+++ Исходные материалы +++

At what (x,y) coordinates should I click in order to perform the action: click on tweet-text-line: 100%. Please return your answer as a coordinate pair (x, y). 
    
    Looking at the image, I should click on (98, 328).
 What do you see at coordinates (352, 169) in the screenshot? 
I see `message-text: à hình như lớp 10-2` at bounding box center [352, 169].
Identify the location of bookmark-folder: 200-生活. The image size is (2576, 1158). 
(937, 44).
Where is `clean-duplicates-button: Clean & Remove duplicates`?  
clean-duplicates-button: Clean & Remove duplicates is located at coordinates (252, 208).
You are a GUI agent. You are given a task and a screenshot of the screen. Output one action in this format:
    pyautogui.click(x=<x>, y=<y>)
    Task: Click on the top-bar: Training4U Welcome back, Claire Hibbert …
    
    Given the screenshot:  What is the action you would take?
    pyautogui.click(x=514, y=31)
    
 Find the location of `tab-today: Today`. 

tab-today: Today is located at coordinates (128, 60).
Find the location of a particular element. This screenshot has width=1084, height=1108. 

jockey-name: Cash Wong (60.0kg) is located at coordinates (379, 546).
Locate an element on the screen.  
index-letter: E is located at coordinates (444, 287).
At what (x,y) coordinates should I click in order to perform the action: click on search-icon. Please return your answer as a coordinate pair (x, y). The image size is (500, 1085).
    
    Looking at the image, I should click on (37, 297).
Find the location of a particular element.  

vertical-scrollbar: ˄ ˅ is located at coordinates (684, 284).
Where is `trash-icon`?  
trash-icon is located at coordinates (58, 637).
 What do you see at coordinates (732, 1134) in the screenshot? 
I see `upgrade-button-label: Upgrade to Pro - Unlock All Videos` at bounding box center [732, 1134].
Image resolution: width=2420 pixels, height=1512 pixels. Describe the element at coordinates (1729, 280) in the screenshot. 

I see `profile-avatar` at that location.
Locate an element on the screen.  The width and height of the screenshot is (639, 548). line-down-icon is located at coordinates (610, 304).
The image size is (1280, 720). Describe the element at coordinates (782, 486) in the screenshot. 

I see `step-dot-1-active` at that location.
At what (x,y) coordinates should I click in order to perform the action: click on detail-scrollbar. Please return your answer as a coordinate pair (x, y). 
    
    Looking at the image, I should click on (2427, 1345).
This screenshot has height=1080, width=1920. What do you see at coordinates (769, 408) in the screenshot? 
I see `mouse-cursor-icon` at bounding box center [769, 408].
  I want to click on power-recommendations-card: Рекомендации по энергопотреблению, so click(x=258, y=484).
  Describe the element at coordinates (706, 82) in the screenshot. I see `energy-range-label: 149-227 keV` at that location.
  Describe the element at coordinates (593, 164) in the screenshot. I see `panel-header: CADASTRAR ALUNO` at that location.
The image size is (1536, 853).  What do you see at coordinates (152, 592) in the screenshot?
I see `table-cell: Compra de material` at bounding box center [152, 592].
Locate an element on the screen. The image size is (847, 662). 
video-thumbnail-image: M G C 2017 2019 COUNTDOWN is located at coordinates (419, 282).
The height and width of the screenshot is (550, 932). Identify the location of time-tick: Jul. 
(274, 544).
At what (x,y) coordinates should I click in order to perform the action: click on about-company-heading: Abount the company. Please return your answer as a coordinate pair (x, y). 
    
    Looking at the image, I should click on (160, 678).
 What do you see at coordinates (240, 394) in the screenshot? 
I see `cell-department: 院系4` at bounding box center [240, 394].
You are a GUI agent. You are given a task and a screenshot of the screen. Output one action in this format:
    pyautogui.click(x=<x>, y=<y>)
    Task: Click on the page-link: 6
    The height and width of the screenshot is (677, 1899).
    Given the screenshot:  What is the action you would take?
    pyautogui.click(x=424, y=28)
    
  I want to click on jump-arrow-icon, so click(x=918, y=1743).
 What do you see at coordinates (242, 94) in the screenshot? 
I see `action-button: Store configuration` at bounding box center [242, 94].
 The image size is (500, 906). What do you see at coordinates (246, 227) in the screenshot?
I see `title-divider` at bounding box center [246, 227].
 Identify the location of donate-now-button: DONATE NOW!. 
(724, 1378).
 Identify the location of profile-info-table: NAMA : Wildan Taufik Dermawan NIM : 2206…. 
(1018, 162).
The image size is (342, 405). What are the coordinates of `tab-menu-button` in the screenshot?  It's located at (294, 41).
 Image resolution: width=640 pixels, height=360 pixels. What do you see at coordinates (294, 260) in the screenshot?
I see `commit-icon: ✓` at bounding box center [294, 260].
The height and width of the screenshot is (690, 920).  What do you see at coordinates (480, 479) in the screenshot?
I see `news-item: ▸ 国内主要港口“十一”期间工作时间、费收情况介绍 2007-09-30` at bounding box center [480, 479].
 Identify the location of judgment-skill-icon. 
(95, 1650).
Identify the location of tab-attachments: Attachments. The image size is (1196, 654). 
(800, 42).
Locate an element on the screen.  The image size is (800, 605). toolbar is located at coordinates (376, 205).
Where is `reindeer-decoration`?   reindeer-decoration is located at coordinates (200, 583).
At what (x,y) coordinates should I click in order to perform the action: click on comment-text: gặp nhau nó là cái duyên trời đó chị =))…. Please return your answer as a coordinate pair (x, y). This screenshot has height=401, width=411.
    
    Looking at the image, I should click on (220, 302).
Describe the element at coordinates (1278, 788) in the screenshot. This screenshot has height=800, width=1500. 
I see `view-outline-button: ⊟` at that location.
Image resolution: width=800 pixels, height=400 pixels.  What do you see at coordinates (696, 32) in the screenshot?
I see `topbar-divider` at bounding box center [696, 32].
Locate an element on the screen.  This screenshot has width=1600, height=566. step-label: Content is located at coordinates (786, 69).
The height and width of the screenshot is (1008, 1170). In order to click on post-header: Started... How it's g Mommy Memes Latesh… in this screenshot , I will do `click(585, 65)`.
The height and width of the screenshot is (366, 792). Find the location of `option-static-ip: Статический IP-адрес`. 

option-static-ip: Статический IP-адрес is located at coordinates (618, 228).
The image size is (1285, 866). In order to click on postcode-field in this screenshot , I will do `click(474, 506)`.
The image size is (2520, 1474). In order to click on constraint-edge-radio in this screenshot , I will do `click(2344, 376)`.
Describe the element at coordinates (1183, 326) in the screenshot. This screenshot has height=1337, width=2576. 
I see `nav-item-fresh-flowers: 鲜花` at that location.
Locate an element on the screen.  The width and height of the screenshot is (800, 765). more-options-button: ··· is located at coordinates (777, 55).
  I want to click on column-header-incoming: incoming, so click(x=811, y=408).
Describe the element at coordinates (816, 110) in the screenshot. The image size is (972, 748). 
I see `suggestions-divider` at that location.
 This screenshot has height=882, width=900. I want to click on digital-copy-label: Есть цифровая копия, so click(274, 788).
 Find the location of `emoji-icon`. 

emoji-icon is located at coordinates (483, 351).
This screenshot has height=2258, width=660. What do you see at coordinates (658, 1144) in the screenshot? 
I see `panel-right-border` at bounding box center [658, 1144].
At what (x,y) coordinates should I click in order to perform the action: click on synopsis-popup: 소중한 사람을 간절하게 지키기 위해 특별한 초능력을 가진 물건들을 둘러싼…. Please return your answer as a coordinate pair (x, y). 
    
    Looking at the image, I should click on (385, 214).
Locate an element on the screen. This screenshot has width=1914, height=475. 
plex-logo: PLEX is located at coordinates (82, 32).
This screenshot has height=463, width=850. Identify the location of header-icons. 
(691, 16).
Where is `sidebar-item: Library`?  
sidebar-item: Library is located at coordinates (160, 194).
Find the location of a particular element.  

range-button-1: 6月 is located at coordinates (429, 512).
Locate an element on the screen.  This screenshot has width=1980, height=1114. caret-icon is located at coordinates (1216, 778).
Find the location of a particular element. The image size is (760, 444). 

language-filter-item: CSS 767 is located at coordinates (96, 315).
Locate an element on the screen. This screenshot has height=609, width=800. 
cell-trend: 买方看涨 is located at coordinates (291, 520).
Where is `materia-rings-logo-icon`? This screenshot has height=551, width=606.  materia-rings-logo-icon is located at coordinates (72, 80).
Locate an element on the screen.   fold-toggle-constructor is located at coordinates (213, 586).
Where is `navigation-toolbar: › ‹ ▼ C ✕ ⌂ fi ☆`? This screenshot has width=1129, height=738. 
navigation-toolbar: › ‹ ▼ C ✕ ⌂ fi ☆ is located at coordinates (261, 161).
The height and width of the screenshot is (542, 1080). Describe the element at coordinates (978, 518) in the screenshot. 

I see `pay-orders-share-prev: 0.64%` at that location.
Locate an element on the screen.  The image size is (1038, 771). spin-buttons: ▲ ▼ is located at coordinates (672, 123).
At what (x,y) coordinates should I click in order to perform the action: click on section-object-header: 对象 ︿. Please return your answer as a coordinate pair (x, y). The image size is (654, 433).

+++

*Цель задания*
Замените «particular» на «specific» в записях, начиная со строки, где есть «This screenshot has height=463, width=850.», и заканчивая строкой с «cell-trend: 买方看涨 is» включительно. Приведите эти строки заново, больше ничего в них не меняя.

*Ваше решение*
This screenshot has height=463, width=850. Identify the location of header-icons. 
(691, 16).
Where is `sidebar-item: Library`?  
sidebar-item: Library is located at coordinates (160, 194).
Find the location of a specific element.  

range-button-1: 6月 is located at coordinates (429, 512).
Locate an element on the screen.  This screenshot has width=1980, height=1114. caret-icon is located at coordinates (1216, 778).
Find the location of a specific element. The image size is (760, 444). 

language-filter-item: CSS 767 is located at coordinates (96, 315).
Locate an element on the screen. This screenshot has height=609, width=800. 
cell-trend: 买方看涨 is located at coordinates (291, 520).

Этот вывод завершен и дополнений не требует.